Its website virtually takes users on country to hear the authentic word pronunciations of 50 everyday words in more than 60 languages, such as ‘welcome’, ‘hello’ and ‘goodbye’.
Phrases including ‘what is your name?’ and words for family members, animals and the local environment are also included.
Kado Muir was one of the language speakers who provided the words for the Ngalia language.
He told NITV about 200 First Nations languages were previously spoken across Australia, but that has fallen to just 20.
“The nation’s First Nations people here suffered as a consequence of colonisation and 90 per cent of the population died and disappeared,” he said.
“And as a consequence, 90 per cent of the languages have also disappeared.”
Mr Muir said the potential loss of some languages meant the community’s understanding of the land will be diminished.
“If you learn a language, you then get access to that particular way of thinking that ties you back to country, back into dreaming, the creation and your ancestors.”
Ms Murray said the role of elders and community members in the project was not only preserving their voices, but it was showcasing how the words relate across the different languages.
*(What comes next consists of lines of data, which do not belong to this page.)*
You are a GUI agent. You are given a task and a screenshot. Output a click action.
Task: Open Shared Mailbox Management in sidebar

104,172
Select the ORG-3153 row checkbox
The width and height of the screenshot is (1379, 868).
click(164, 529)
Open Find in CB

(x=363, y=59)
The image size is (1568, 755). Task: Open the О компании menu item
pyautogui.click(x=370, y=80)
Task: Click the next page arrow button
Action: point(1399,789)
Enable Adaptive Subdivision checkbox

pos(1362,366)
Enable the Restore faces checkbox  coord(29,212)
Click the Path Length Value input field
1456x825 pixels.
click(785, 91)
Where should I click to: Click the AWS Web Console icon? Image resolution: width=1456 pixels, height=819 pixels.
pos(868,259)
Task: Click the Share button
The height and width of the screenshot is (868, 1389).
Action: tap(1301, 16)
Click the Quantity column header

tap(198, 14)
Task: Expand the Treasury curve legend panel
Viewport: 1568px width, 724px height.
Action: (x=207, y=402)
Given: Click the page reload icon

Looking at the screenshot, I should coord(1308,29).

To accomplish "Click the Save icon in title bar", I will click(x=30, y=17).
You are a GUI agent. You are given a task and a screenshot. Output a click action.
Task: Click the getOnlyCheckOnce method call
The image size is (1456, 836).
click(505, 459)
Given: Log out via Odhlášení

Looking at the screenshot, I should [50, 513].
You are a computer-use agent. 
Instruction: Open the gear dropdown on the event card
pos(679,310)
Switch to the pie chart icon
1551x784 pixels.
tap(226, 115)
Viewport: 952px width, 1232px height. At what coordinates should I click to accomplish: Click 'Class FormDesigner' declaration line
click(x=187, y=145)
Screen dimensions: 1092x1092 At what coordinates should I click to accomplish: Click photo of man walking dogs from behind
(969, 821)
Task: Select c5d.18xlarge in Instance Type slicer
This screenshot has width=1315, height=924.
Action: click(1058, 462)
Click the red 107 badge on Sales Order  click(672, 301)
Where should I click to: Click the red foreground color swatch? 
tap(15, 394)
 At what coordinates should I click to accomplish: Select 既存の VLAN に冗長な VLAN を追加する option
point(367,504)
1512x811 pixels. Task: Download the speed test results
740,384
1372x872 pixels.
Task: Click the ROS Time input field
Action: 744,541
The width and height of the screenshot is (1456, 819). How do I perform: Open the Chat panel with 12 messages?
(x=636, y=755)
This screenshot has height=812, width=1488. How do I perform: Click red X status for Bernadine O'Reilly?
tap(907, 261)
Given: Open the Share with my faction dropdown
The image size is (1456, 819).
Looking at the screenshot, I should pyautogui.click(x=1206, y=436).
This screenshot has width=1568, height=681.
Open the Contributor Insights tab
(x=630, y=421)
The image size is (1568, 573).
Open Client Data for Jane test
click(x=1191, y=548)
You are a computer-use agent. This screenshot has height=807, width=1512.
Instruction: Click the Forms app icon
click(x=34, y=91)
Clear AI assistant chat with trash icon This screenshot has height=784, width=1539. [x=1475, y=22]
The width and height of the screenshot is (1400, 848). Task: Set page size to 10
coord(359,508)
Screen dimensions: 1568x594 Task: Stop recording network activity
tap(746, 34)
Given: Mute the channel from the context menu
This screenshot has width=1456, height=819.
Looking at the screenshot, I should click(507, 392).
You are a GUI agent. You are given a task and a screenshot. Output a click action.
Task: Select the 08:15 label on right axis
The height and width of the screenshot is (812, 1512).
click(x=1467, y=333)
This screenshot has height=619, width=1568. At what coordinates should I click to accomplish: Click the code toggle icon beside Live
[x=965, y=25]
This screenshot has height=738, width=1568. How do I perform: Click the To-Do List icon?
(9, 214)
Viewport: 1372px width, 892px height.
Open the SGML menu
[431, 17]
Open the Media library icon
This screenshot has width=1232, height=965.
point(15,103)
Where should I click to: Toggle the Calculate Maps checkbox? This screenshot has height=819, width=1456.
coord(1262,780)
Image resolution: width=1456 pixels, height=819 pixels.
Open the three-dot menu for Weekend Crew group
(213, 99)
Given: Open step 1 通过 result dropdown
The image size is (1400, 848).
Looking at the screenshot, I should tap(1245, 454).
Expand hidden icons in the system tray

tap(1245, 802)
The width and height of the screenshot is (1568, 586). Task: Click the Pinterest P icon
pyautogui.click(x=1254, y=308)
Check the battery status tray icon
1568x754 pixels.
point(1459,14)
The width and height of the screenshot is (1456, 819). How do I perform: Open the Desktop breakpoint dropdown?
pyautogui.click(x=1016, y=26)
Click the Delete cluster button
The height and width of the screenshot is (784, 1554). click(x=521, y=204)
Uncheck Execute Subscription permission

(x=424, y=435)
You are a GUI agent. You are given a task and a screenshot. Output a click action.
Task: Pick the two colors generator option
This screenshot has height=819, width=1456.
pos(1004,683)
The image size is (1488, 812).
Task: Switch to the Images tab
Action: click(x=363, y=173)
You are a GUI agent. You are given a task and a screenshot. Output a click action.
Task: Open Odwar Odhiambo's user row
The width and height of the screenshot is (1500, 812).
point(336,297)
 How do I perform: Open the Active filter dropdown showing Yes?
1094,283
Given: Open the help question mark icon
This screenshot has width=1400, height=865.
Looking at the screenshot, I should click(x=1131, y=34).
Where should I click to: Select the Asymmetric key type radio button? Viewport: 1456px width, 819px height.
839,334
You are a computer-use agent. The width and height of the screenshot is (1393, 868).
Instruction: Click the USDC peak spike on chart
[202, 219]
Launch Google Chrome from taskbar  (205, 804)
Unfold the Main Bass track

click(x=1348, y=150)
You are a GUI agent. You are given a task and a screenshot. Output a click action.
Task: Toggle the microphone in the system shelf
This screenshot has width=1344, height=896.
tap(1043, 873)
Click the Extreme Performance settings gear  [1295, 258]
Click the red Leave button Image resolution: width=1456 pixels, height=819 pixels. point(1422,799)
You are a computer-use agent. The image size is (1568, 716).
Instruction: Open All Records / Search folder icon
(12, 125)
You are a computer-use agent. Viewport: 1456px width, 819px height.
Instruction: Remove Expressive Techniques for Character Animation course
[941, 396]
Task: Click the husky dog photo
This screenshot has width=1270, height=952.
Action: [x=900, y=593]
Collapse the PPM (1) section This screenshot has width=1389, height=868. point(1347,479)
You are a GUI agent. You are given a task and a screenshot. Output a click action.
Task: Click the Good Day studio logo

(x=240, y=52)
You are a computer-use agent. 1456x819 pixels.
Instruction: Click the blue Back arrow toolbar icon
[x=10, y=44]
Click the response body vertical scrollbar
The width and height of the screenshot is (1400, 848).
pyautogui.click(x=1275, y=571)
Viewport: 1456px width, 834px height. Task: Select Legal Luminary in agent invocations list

“One thing that I really love about the project is that you can see the diversity of all our languages but also wouldn’t realise some of the similarities,” she said.
You can see the diversity of all our languages but also wouldn’t realise some of the similarities.
“Particularly for the words like ‘hand’, which is murra in some languages, and ‘foot’, which is jina, you’ll see that in northern WA, South Australia, or even in Victoria, they use the same word for hand or foot.”
Associate Professor Nick Thieberger, who led the project alongside fellow linguist Professor Rachel Nordlinger, said they wanted to conduct the project “in a way that didn’t take things away from Aboriginal people”.
“We wanted to be working in partnership with Indigenous Australians, so we set up a framework and invited speakers of languages to contribute and that’s the way that it has grown organically.”
The project first began in July last year but it has been updated so it is more user-friendly in time for NAIDOC Week.
Associate Professor Thieberger said the website also includes educational resources for teachers to apply in schools, and that it has been getting some positive feedback.
“We’ve also heard from Aboriginal people who don’t speak their own language anymore, that they’re really moved to hear a relative speak this language,” he said.
“So even though it’s fairly simple, you know, 50 or so words, it still has a big impact.”
Ms Murray said if children start to speak the words in the playground, then they will then recognise the traditional owners of the land.
There are plans for the project to feature up to 100 languages in the future with calls for more submissions from communities across Australia.
National NAIDOC Week (8–15 November 2020) celebrates the history, culture and achievements of Aboriginal and Torres Strait Islander peoples.